### [ABOUT THIS EXERCISE]
Return the data below exactly, but only from the line containing "Image resolution: width=1246" through the line containing "This screenshot has height=498, width=711.", with both of those lines included.

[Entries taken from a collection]

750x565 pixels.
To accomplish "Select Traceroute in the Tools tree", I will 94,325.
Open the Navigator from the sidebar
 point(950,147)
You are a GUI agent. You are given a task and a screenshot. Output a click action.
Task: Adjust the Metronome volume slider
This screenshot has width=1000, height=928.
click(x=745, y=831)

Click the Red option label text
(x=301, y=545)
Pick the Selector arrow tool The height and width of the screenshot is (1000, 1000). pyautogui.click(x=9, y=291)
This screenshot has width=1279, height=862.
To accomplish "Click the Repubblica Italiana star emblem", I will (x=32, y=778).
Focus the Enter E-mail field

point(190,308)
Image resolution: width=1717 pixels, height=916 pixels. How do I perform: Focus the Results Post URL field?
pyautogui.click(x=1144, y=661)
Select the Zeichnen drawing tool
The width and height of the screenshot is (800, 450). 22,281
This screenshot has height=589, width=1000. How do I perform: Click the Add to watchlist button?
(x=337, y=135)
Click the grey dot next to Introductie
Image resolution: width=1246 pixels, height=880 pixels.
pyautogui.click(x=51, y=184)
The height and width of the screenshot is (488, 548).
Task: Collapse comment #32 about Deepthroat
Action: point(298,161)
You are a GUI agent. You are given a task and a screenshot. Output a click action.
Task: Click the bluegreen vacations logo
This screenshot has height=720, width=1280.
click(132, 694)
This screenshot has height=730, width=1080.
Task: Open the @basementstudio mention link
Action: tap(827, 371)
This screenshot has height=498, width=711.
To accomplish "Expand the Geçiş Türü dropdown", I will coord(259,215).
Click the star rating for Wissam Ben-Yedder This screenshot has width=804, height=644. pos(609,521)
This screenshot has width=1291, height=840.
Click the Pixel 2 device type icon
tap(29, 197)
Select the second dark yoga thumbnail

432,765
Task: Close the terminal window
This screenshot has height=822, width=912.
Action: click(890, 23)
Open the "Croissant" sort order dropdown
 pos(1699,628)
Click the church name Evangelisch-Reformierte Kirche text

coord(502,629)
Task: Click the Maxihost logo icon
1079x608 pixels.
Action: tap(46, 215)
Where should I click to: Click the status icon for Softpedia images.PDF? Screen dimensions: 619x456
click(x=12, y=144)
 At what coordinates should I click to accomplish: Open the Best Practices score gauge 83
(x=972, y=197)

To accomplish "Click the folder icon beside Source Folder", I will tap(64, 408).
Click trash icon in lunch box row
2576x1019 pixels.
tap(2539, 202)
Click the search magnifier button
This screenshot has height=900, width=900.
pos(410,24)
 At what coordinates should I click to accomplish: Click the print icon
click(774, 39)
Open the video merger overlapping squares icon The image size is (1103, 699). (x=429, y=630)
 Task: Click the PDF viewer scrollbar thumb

### [TASK OUTPUT]
Image resolution: width=1246 pixels, height=880 pixels.
pyautogui.click(x=51, y=184)
The height and width of the screenshot is (488, 548).
Task: Collapse comment #32 about Deepthroat
Action: point(298,161)
You are a GUI agent. You are given a task and a screenshot. Output a click action.
Task: Click the bluegreen vacations logo
This screenshot has height=720, width=1280.
click(132, 694)
This screenshot has height=730, width=1080.
Task: Open the @basementstudio mention link
Action: tap(827, 371)
This screenshot has height=498, width=711.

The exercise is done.